A data model to make perusing the database easier

Ah! Gotcha! Any ideas on what this could look like? We are always looking for ways to make it easier here :slight_smile:

2 Likes

Of course! Something like the Northwind (MS Access fame!) data model would be brilliant. There may even be a tool that’ll generate one by investigating the Postgres schema

2 Likes

Can you share that like you’re talking to a noob? Like:

  • What would adding this help solve?
  • How would you expect to see this if it is added? How would it look?

I am basically taking your suggestion and asking for more details (as much as you can give :wink: ) so we can improve the experience for the next Data Architect that comes around. I have no background in data, so your detailed suggestion will be helpful :slight_smile:

2 Likes

Haha Osioke,

A very fair shout! Touché…

So most folk who work with databases (not just data architects! Developers too!) find it very helpful to have some sort of a data model that shows them how the various tables are connected to each other.

For example, let’s take my query ;), I needed several pieces of information about a user - I required information about a user who:

  • was in (or not in) a particular group
  • had solved topic
  • within a certain date range

To answer the above, I need the users table, the user_actions table, and the groups table. A data model would have shown me that I can link a user to a user action via id/user_id, and to link a user to a group via their primary_group_id/id visually.

It helps to visualise not only what data is available, but how to join it, especially if there are some long-winded queries at play.

Yes you could click through every single table in the data explorer to figure out what fields are available and write them down so that you don’t forget, but having a data model may be a bit more humane for some of us :slight_smile:

5 Likes

Ah! Gotcha again! :sweat_smile:

I am not technical, so this was not clear to me. I do see the need though, so yes. A data model is something that would be helpful. Let me see what I can do. :slight_smile:

In the meantime I have moved this conversation to a new topic in our site feedback category so we keep the other discussion clean.

2 Likes

That would be amazing, thank you!

Exercise:
Update the forum thread on a database data model by writing out everything from "To answer the" down to "queries at play." with "user_actions table" changed to "user_events table".

Dataset rows:
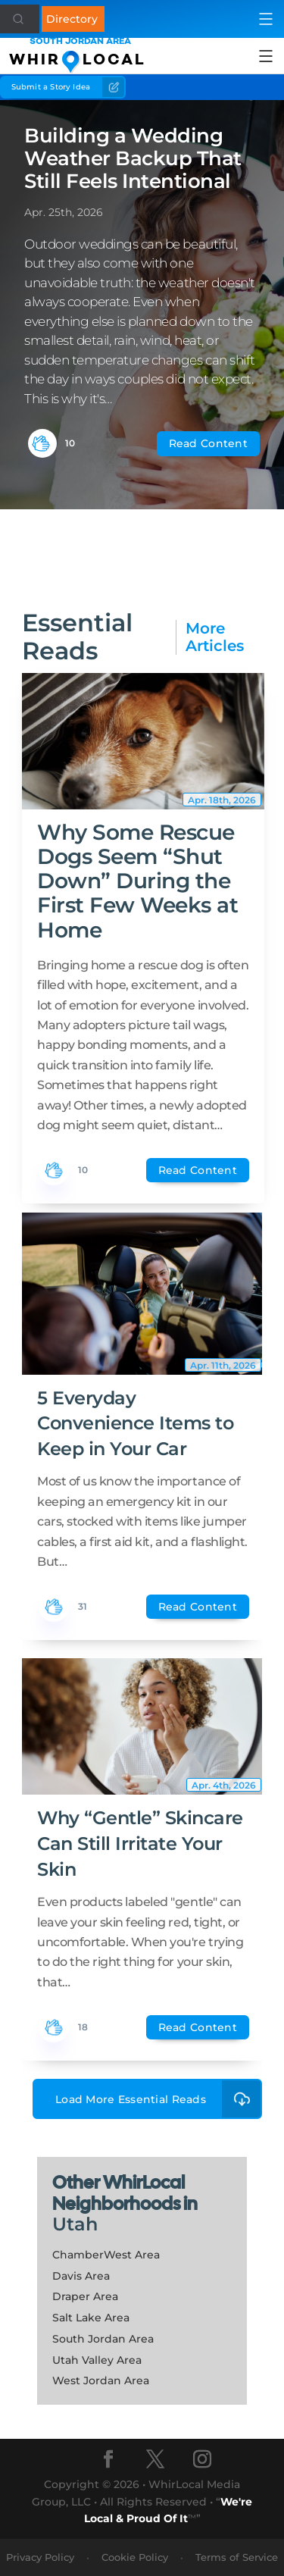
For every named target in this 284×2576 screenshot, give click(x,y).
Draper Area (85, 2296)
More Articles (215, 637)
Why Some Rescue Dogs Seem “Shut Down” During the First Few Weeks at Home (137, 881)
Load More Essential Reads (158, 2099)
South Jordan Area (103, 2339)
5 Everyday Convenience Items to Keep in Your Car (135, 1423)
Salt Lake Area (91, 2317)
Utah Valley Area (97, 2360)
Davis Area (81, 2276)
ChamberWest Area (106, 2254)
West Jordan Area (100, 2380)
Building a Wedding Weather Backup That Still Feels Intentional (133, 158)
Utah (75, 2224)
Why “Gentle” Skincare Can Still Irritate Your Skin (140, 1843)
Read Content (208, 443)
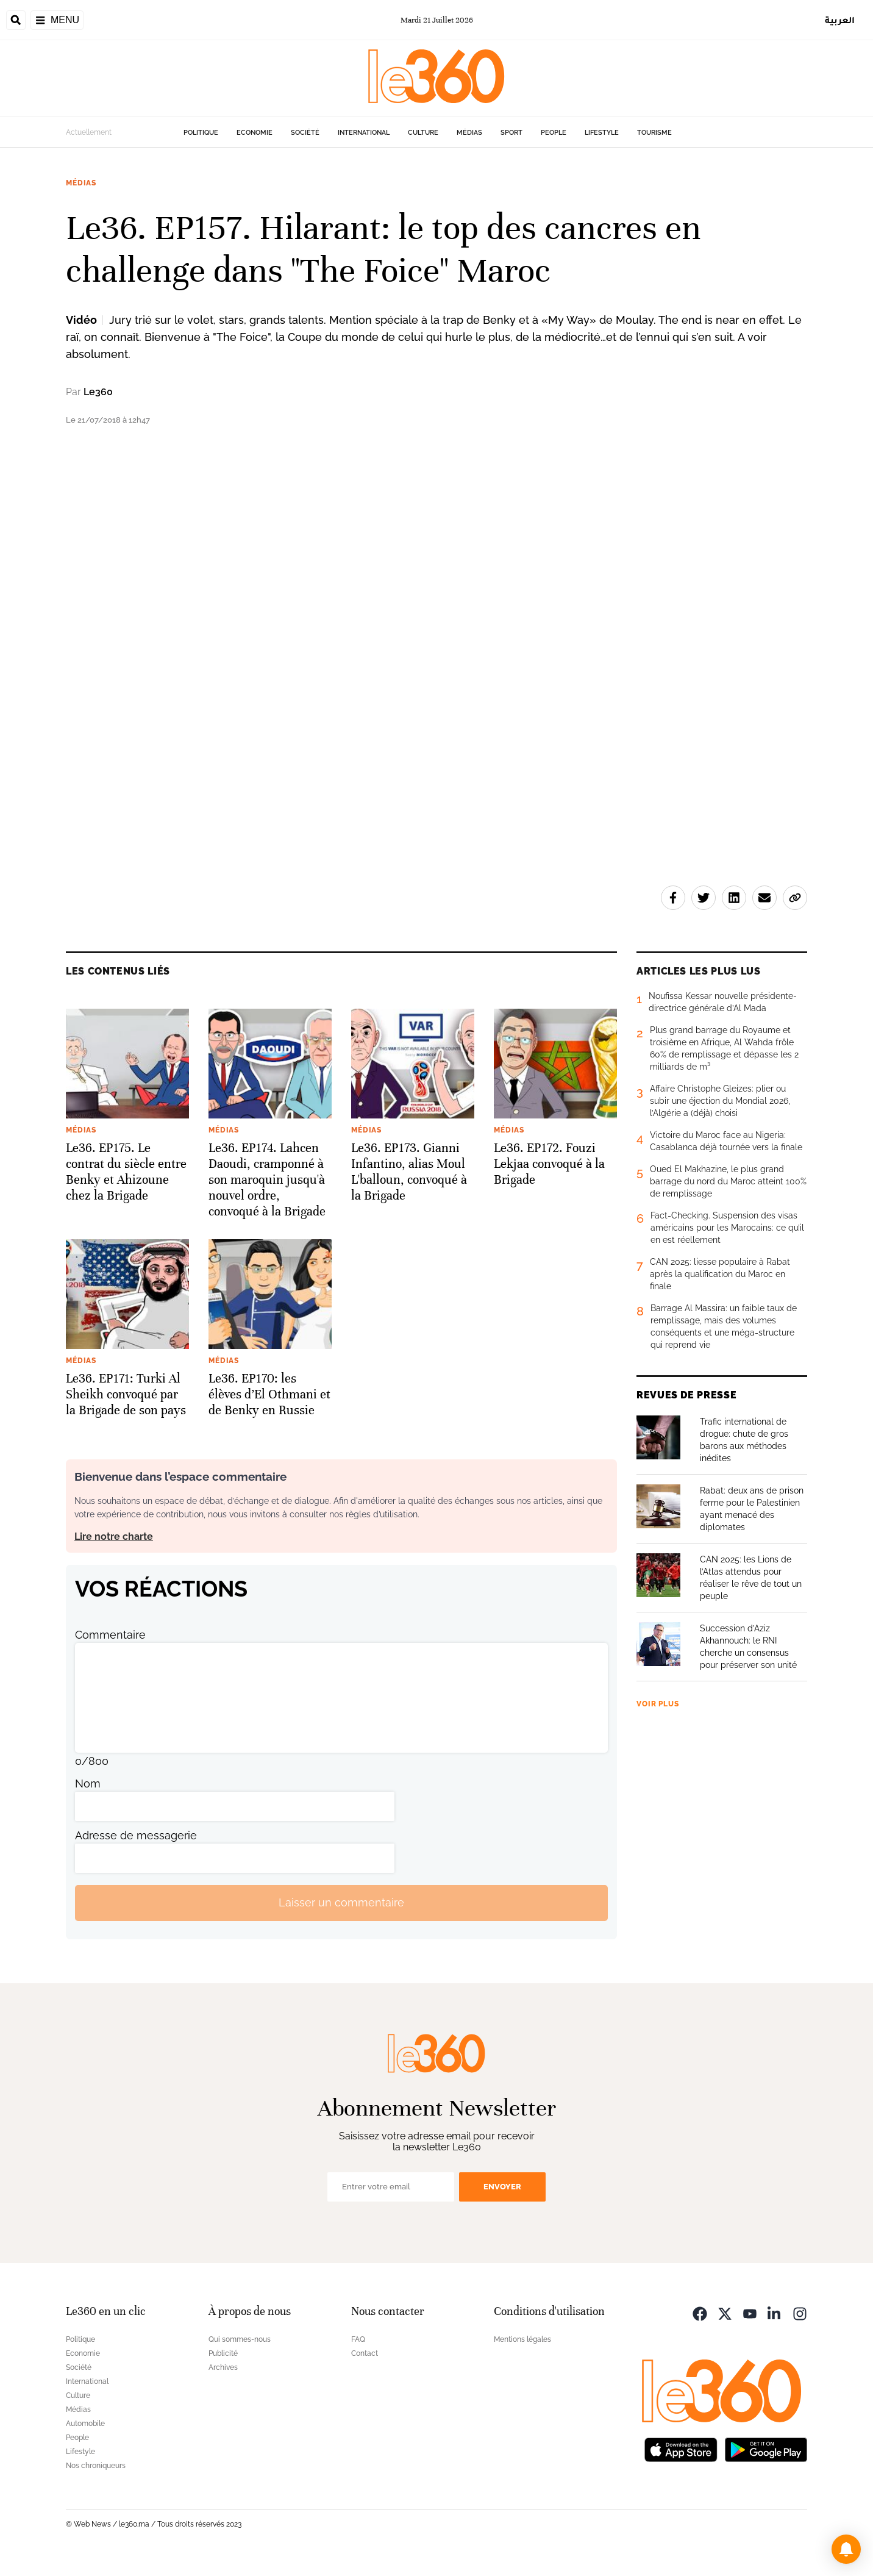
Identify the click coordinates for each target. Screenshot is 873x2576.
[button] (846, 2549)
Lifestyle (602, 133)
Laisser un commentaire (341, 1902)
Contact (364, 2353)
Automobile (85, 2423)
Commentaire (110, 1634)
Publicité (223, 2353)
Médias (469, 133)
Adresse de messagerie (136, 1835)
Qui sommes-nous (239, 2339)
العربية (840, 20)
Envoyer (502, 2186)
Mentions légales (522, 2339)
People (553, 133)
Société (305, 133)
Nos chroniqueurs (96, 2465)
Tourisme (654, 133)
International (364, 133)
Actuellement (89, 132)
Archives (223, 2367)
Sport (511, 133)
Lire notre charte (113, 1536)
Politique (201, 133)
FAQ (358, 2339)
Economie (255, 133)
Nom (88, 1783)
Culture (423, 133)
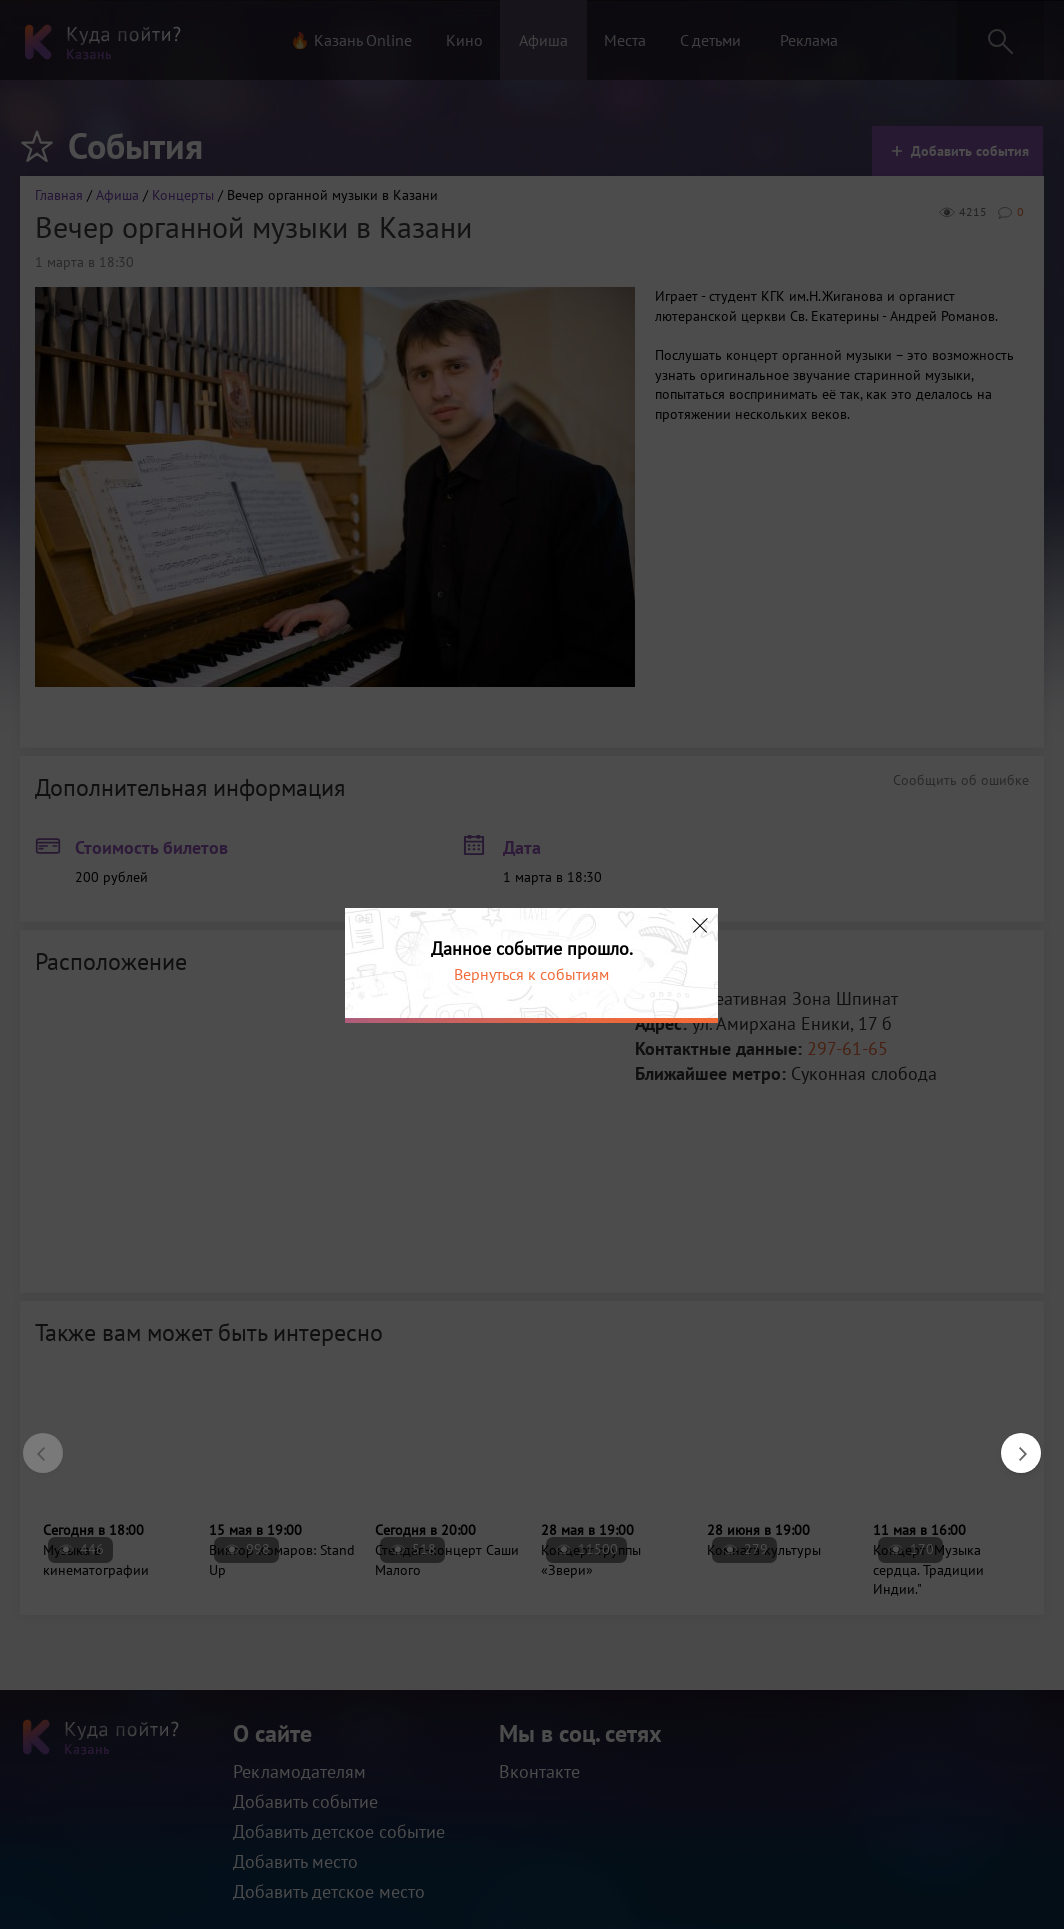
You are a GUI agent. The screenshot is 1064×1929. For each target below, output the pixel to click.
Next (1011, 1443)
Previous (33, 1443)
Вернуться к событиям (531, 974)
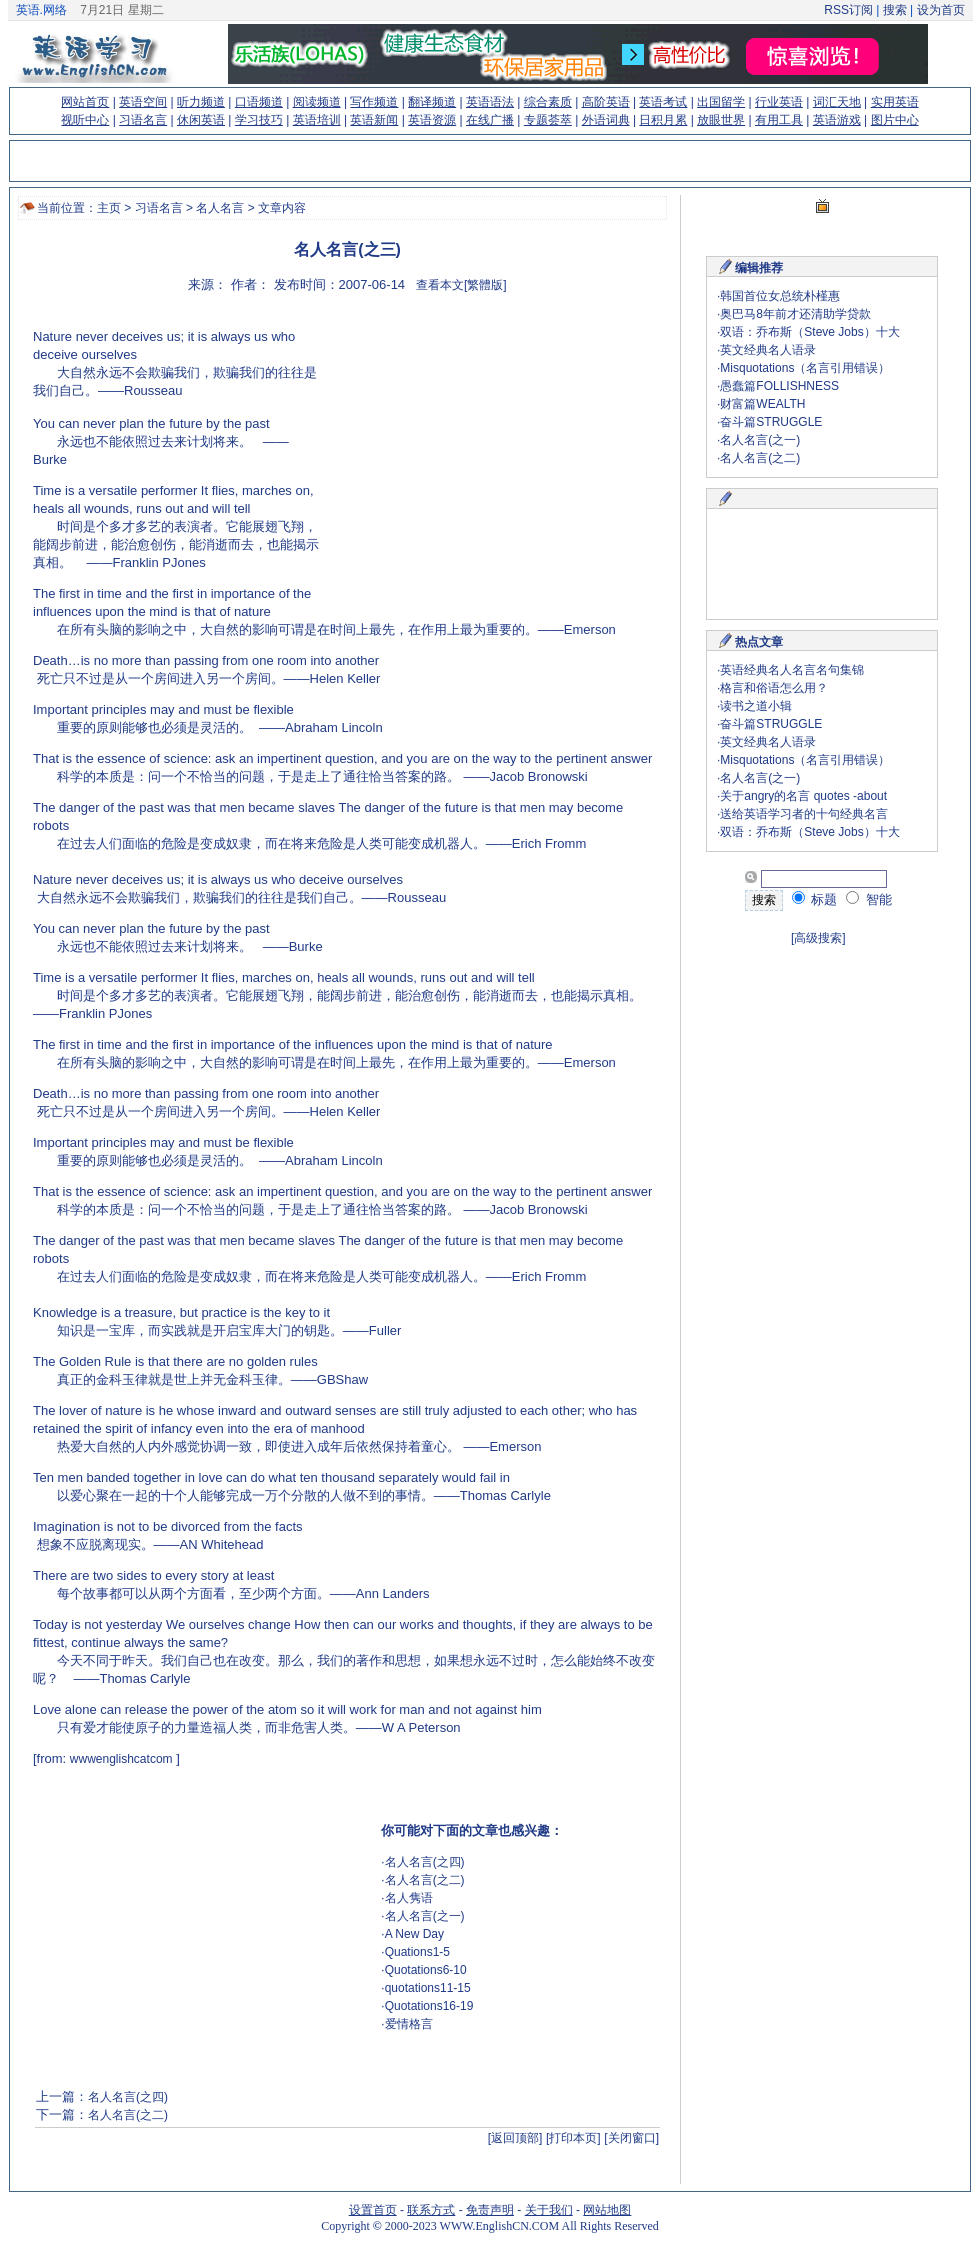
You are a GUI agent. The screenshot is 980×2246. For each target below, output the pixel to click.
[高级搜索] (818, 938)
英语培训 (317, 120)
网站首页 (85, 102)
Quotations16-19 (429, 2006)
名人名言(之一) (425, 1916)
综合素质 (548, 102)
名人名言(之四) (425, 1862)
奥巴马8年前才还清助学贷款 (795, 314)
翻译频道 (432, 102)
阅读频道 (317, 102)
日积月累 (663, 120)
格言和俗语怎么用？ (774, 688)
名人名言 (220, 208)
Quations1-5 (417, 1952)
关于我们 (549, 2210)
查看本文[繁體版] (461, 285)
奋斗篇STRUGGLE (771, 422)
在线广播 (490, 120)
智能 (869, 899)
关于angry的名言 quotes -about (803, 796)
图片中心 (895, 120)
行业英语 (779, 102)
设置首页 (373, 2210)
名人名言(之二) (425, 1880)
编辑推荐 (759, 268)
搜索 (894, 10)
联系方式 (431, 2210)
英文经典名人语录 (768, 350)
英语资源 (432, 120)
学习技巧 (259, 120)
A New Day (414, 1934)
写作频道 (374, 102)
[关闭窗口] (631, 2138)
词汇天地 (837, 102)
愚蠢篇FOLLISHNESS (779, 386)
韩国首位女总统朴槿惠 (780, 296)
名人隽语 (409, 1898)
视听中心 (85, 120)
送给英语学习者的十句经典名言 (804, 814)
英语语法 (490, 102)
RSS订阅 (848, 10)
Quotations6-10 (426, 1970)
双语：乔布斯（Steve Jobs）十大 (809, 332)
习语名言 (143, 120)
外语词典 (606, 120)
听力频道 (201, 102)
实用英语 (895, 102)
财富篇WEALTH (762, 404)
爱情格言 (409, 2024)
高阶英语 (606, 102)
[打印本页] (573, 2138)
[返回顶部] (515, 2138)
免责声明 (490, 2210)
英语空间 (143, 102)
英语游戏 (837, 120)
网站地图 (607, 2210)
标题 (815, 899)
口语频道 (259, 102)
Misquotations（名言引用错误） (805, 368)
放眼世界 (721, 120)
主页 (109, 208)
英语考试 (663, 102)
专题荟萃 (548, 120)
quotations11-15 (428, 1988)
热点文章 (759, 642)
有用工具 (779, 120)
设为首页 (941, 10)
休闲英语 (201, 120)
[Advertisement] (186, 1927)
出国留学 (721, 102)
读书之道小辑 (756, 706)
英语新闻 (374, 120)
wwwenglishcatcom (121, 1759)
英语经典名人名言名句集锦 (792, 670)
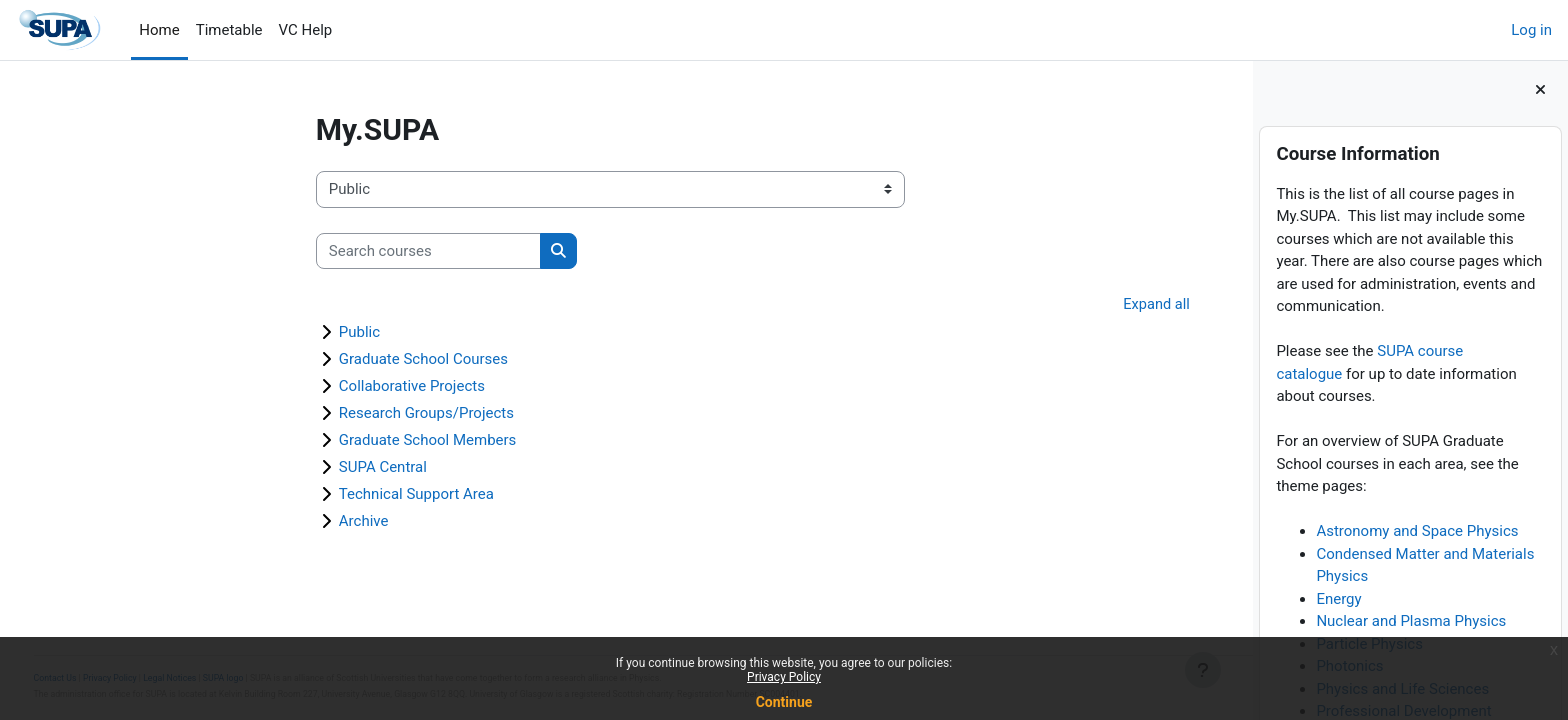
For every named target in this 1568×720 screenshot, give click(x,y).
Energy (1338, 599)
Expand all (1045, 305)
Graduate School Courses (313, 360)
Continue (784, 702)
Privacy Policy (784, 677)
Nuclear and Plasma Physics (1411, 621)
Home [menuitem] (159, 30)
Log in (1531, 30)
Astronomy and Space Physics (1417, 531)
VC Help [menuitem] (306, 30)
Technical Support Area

Task output:
To answer the above, I need the users table, the user_events table, and the groups table. A data model would have shown me that I can link a user to a user action via id/user_id, and to link a user to a group via their primary_group_id/id visually.

It helps to visualise not only what data is available, but how to join it, especially if there are some long-winded queries at play.